Lebih 10 tahun mereka berjuang mengungkap kebenaran kasus pelanggaran HAM. Pelbagai upaya dilakukan. Dari aksi dijalan, melobi DPR dan elite partai, pertemuan dengan kejaksaan, hingga lobi internasional. Hasilnya nihil. Bahkan, bersama para aktivis pejuang HAM, mereka pun telah bertemu dengan Presiden Susilo Bambang Yudhoyono, Maret lalu. Mereka meminta atensi Kepala Negara terkait menggantung berkas perkara HAM di Kejagung.

Dalam konteks ini, perlu kiranya Presiden didesak agar mengintervensi dalam upaya penegakan HAM, dengan membuat keputusan politik yang sesuai dengan harapan para korban pelanggaran HAM. Intervensi politik Presiden bisa menjadi alternatif mengatasi mandeknya Kejagung sebagai perangkat negara yang juga bertanggungjawab kepada Presiden dalam penegakan hukum dan HAM.

Presiden sebagai Kepala Negara memiliki kewenangan besar terhadap masalah ini yakni memerintahkan Jaksa Agung Hendarman Supandji untuk segera menindaklanjuti rekomendasi Komnas HAM seputar hasil penyelidikan pelanggaran HAM masa lalu.

Presiden tidak perlu takut bakal dimakzulkan oleh DPR jika melakukan intervensi politik dalam kasus pelanggaran HAM. Apalagi, Presiden dipilih langsung oleh rakyat sehingga Presiden dapat mengambil terobosan seperti pembentukan Pengadilan ad hoc tanpa menunggu usulan dari DPR. Pembentukan pengadilan HAM Ad Hoc yang dilakukan Presiden bisa menjadi fatsoen politik di negeri ini.

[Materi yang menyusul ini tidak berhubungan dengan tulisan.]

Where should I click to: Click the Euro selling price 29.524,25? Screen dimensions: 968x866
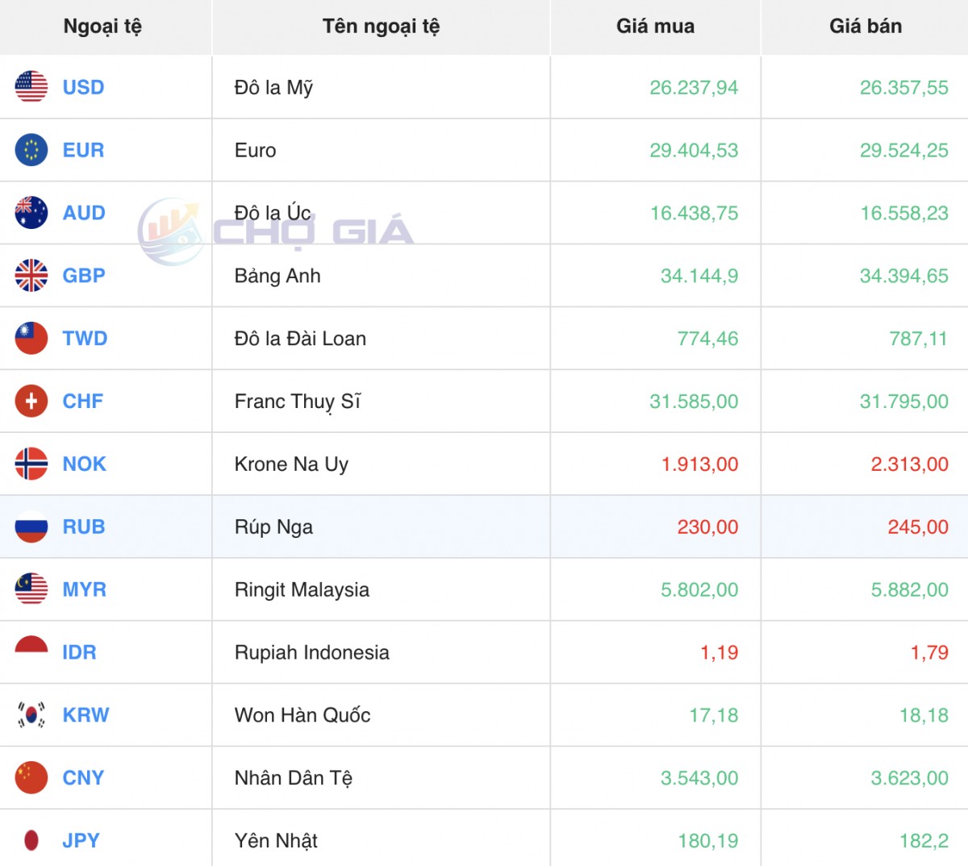click(903, 150)
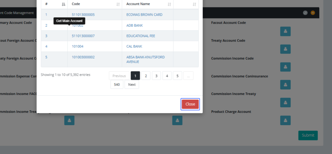Screen dimensions: 332x154
Task: Collapse panel with orange minus icon
Action: [313, 13]
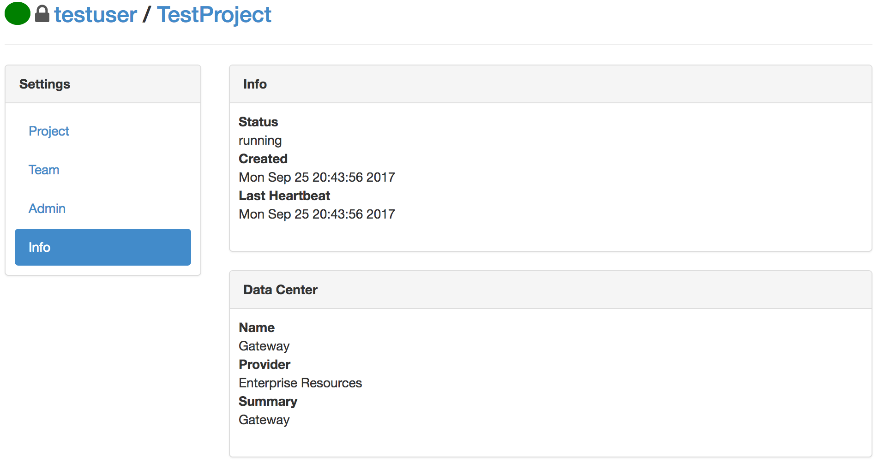Viewport: 878px width, 463px height.
Task: Click the Last Heartbeat label
Action: point(284,196)
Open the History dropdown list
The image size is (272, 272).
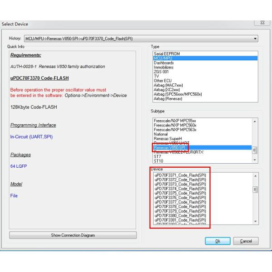pos(255,39)
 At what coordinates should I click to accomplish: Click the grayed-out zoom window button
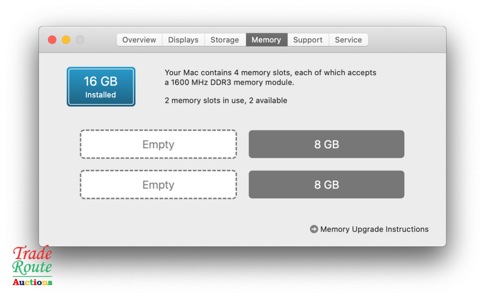pos(80,39)
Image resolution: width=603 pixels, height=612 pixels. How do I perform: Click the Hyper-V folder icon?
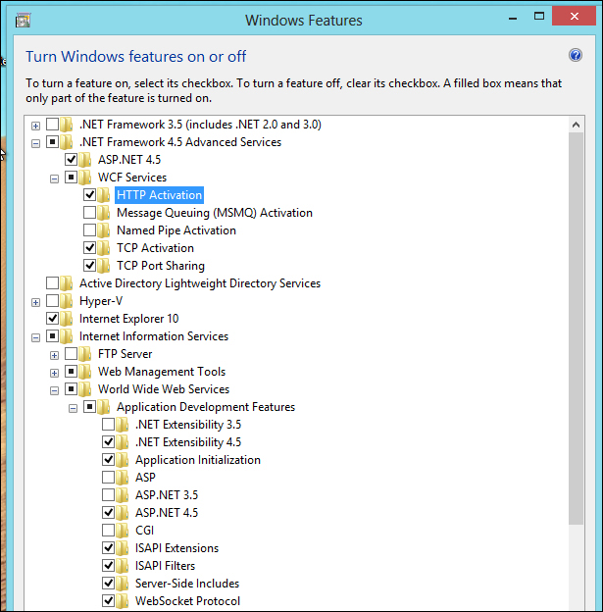[67, 301]
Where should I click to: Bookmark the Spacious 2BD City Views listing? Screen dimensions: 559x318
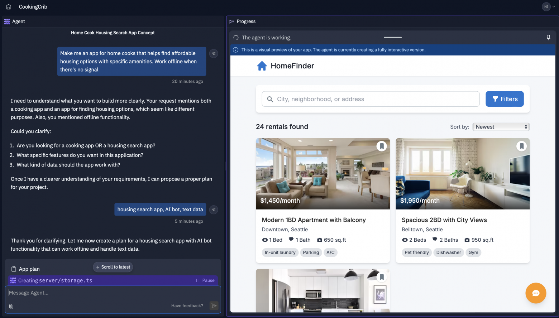coord(521,146)
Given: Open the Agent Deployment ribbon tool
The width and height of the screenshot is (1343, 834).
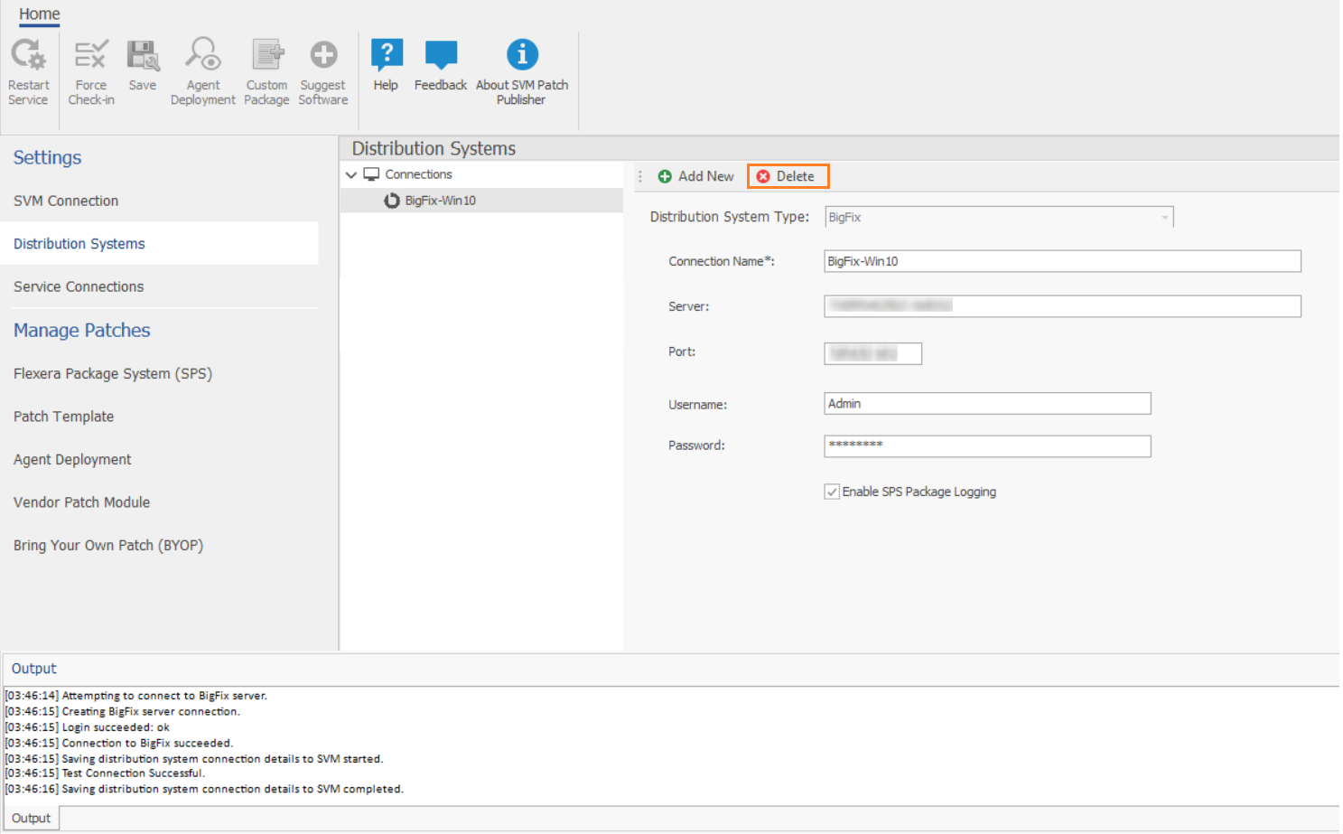Looking at the screenshot, I should click(x=203, y=56).
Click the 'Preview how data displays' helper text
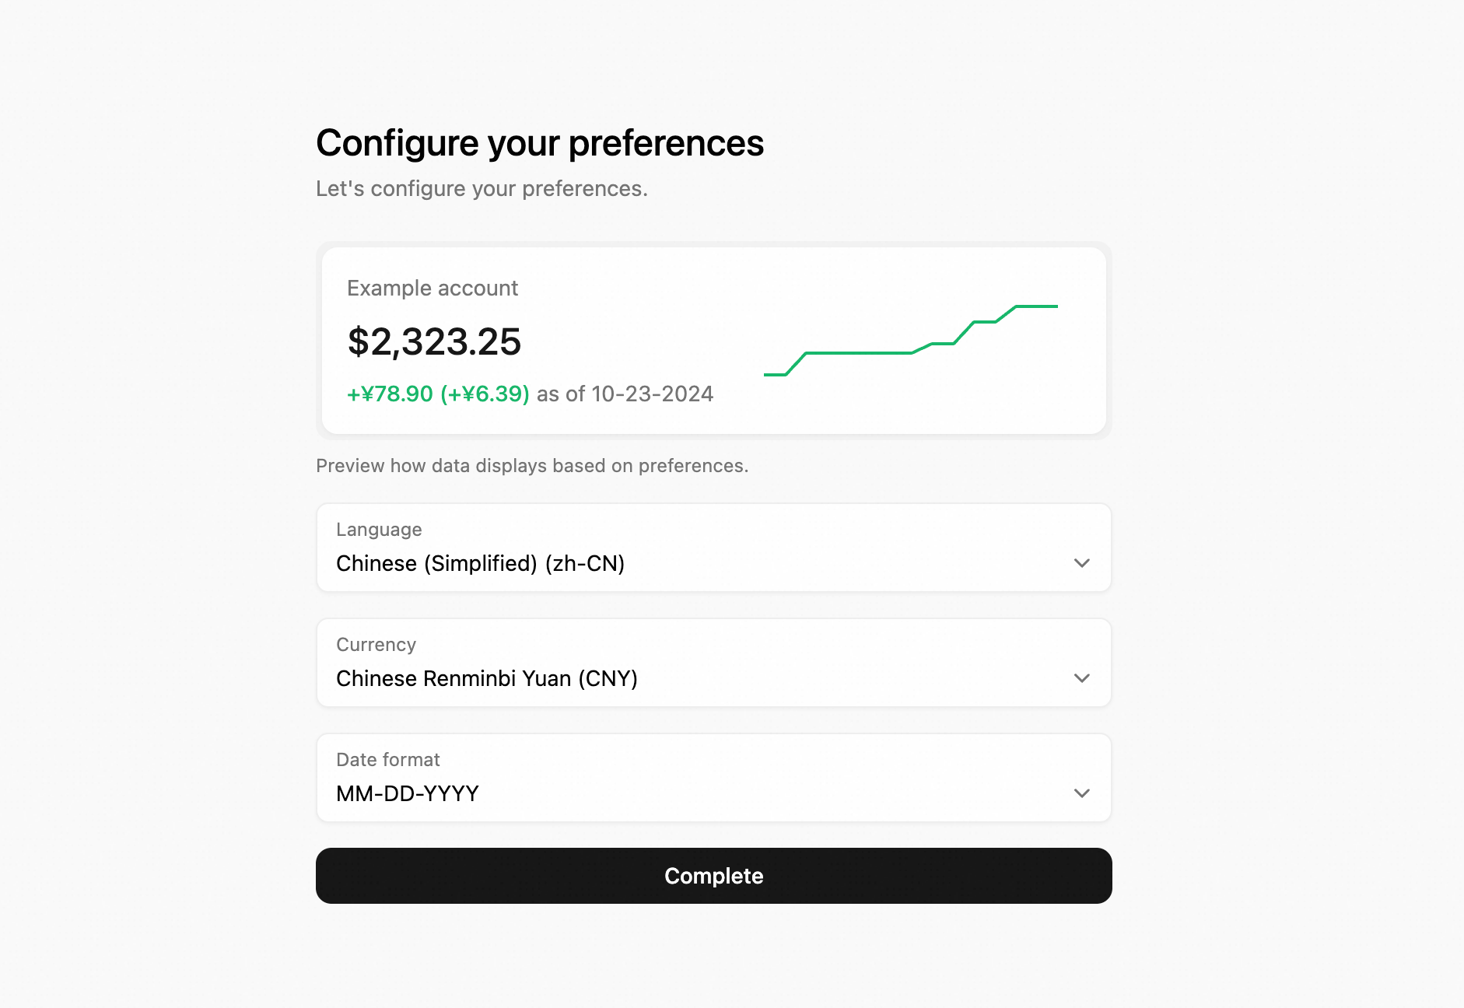 (x=532, y=466)
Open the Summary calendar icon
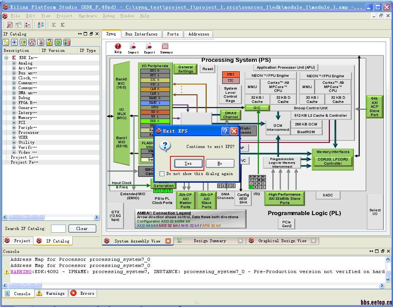The height and width of the screenshot is (307, 393). tap(165, 47)
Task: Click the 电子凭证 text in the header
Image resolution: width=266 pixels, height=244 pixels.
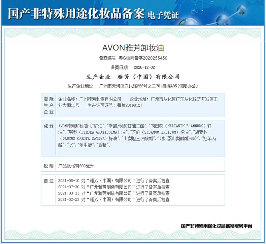Action: point(163,15)
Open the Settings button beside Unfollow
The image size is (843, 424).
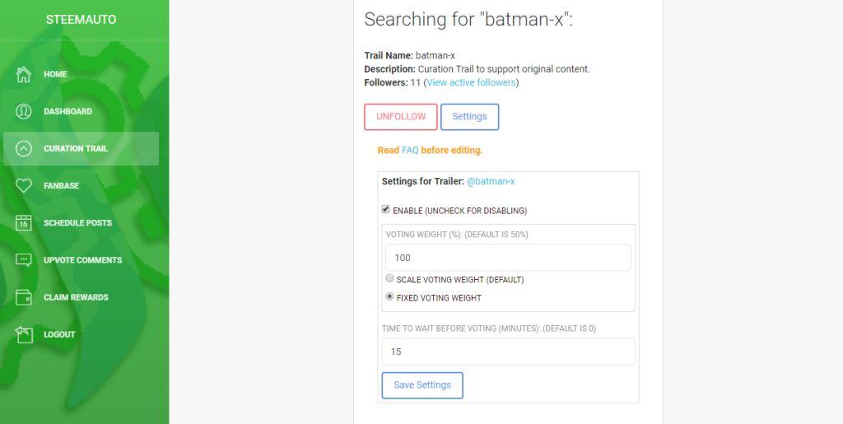tap(469, 117)
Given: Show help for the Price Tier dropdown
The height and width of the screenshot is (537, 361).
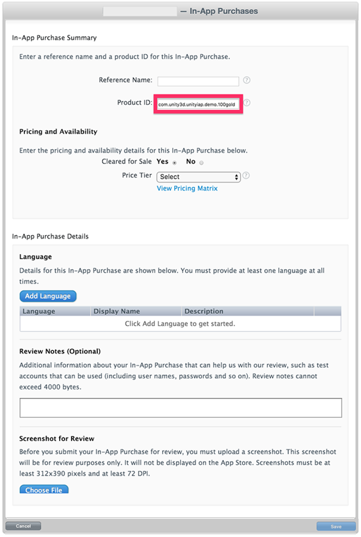Looking at the screenshot, I should point(246,175).
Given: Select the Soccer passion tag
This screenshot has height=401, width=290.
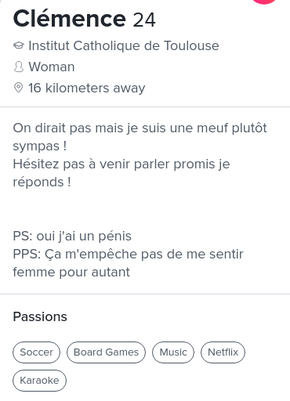Looking at the screenshot, I should pos(36,352).
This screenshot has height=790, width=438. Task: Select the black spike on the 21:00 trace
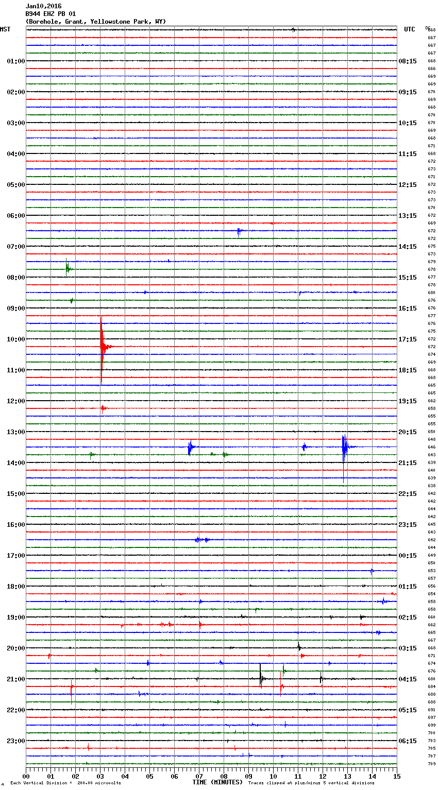pos(261,679)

Sayangnya, dalih penegakan HAM kadang juga menjadi komoditas politik para elit di level tertinggi di negara ini. Apalagi dalam kasus pelanggaran HAM yang melibat petinggi militer yang kini terjun dalam ranah politik. Kasus HAM kadang digunakan menjadi peluru untuk menyerang lawan politik. Jika memang sudah demikian buruknya penegakan HAM di negeri ini, maka langkah lain yang bisa dilakukan para korban HAM adalah memperkarakan di pengadilan internasional. Langkah hukum itu bisa dilakukan karena pelanggaran HAM adalah masalah universal yang bisa diadukan ke Dewan HAM Perserikatan Bangsa-Bangsa (PBB) jika peradilan domestik tak bersedia menindaklanjuti.

Para korban dan aktivis HAM harus terus meminta dukungan internasional agar terus mendesak pemerintah Indonesia agar memenuhi standar hukum HAM Internasional. Sangat ironis tentunya, jika Indonesia yang menjadi anggota Dewan HAM PBB justru melakukan pembiaran terhadap kejahatan HAM masa lalu. Ketidakjelasan penegakan HAM tidak menutup kemungkinan membuka internasional untuk menjatuhkan sanksi kepada Indonesia.